** Start MATERIALS PROVIDED **

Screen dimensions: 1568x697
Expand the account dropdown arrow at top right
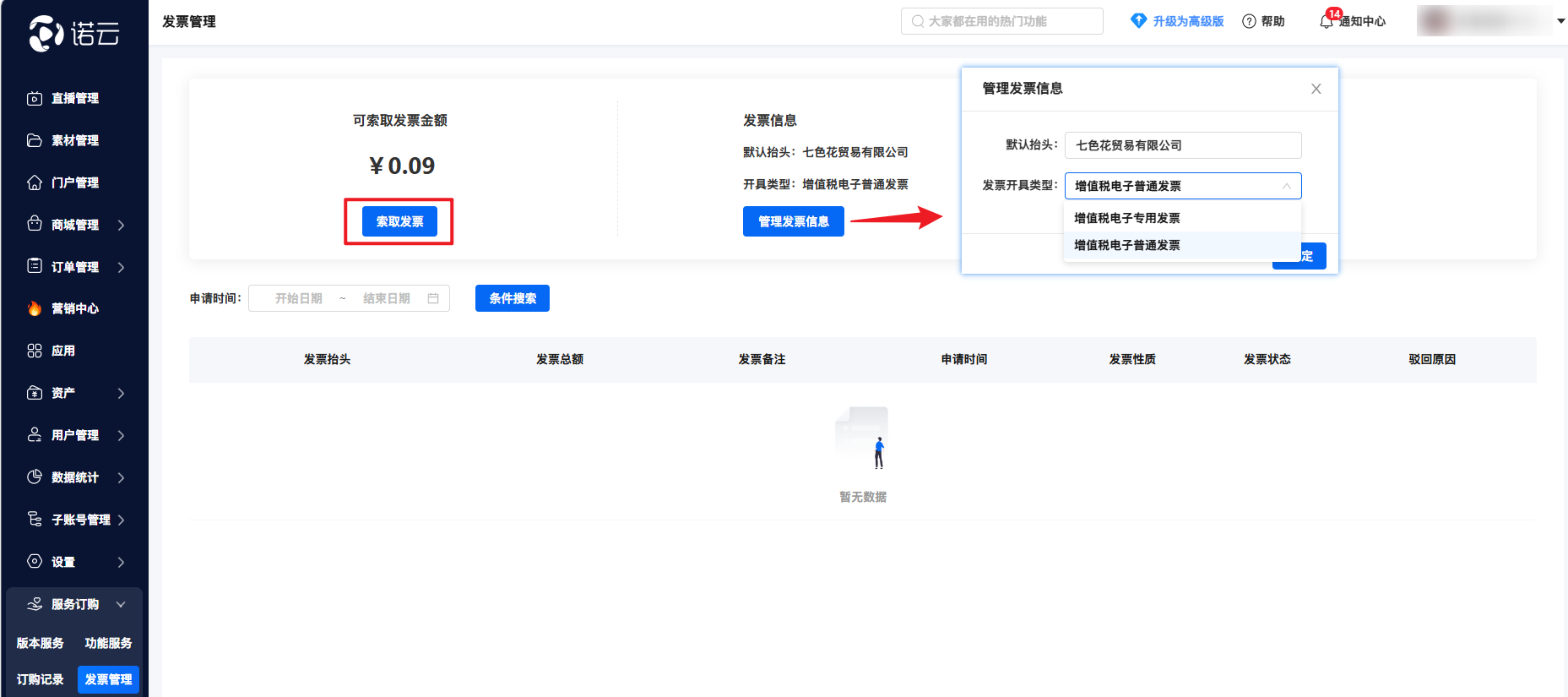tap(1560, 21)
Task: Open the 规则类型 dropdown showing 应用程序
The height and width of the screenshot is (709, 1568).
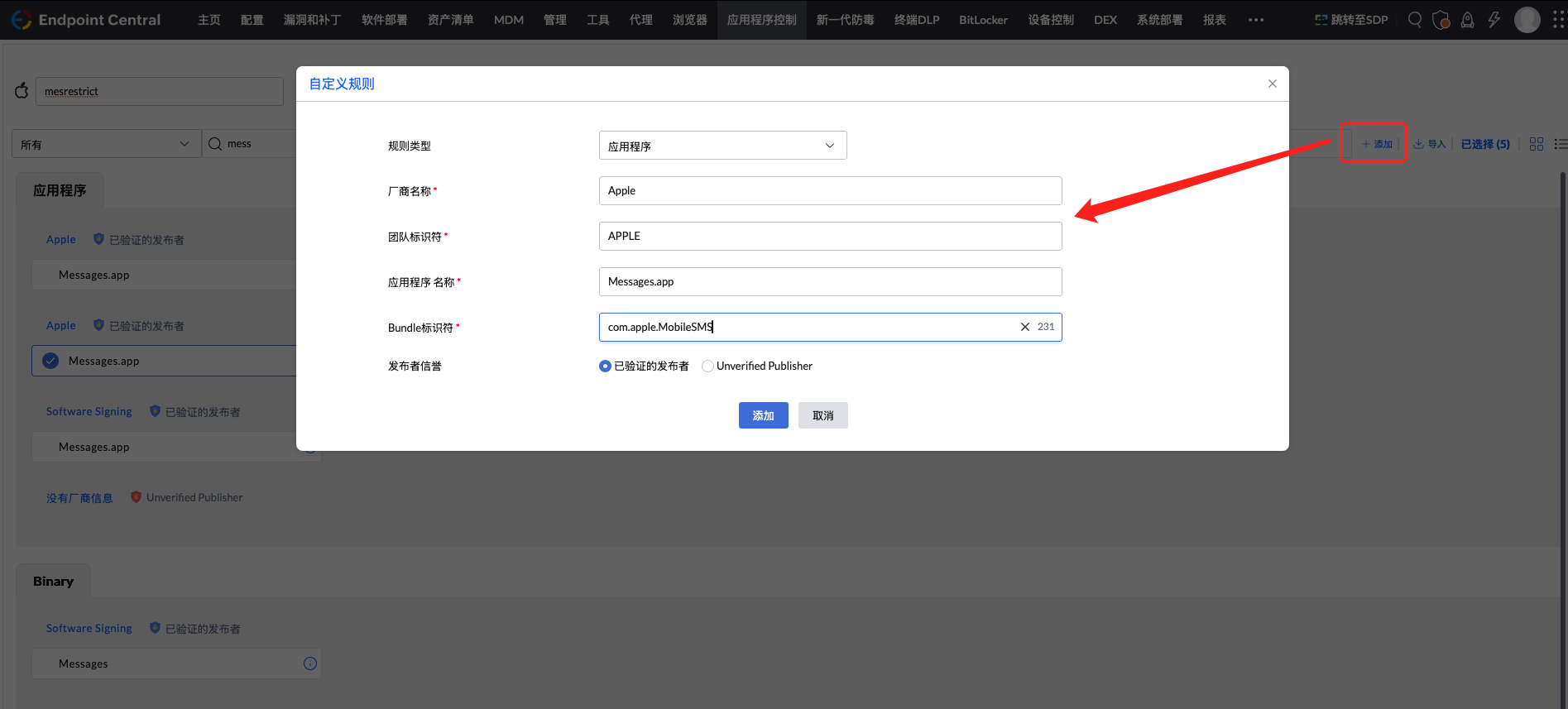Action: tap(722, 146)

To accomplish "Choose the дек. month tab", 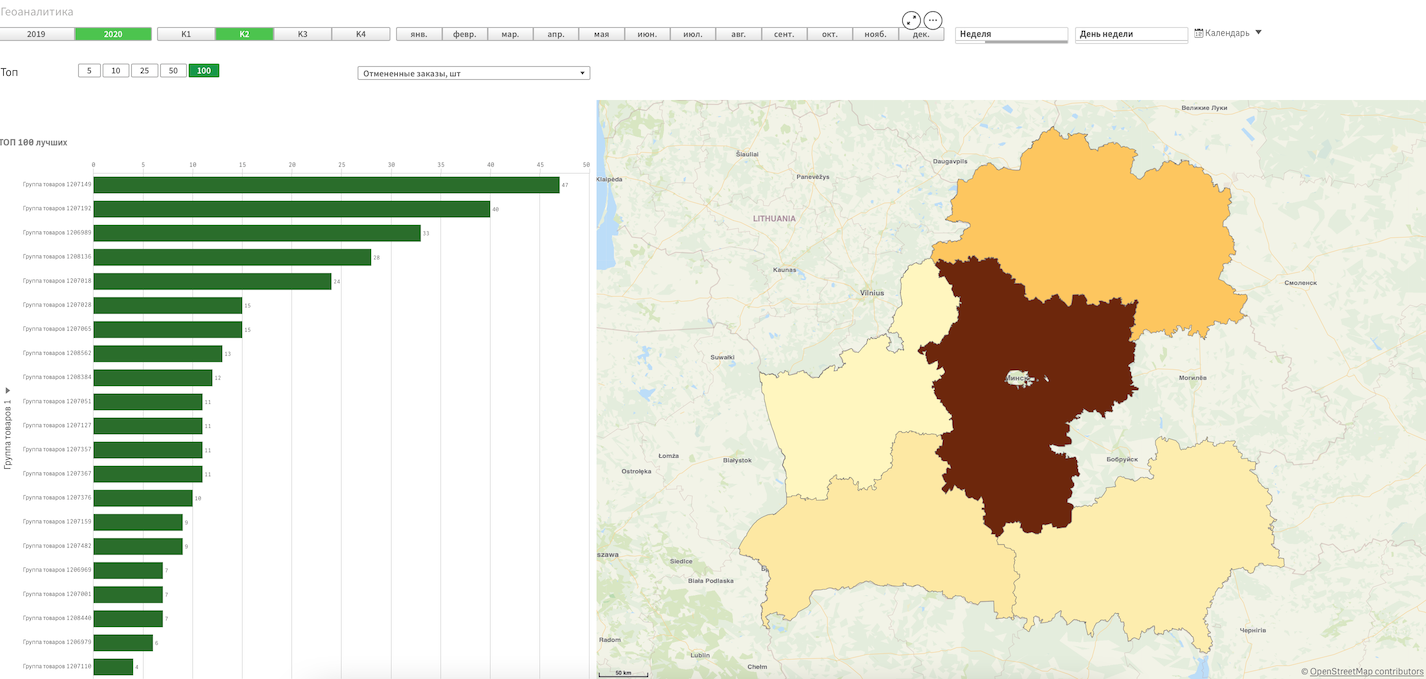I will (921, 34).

** End MATERIALS PROVIDED **

### SHORT TASK
Which lines of the records contain the word "dropdown"? List each of those lines in full.

### THE REPLY
Expand the account dropdown arrow at top right
Task: Open the 规则类型 dropdown showing 应用程序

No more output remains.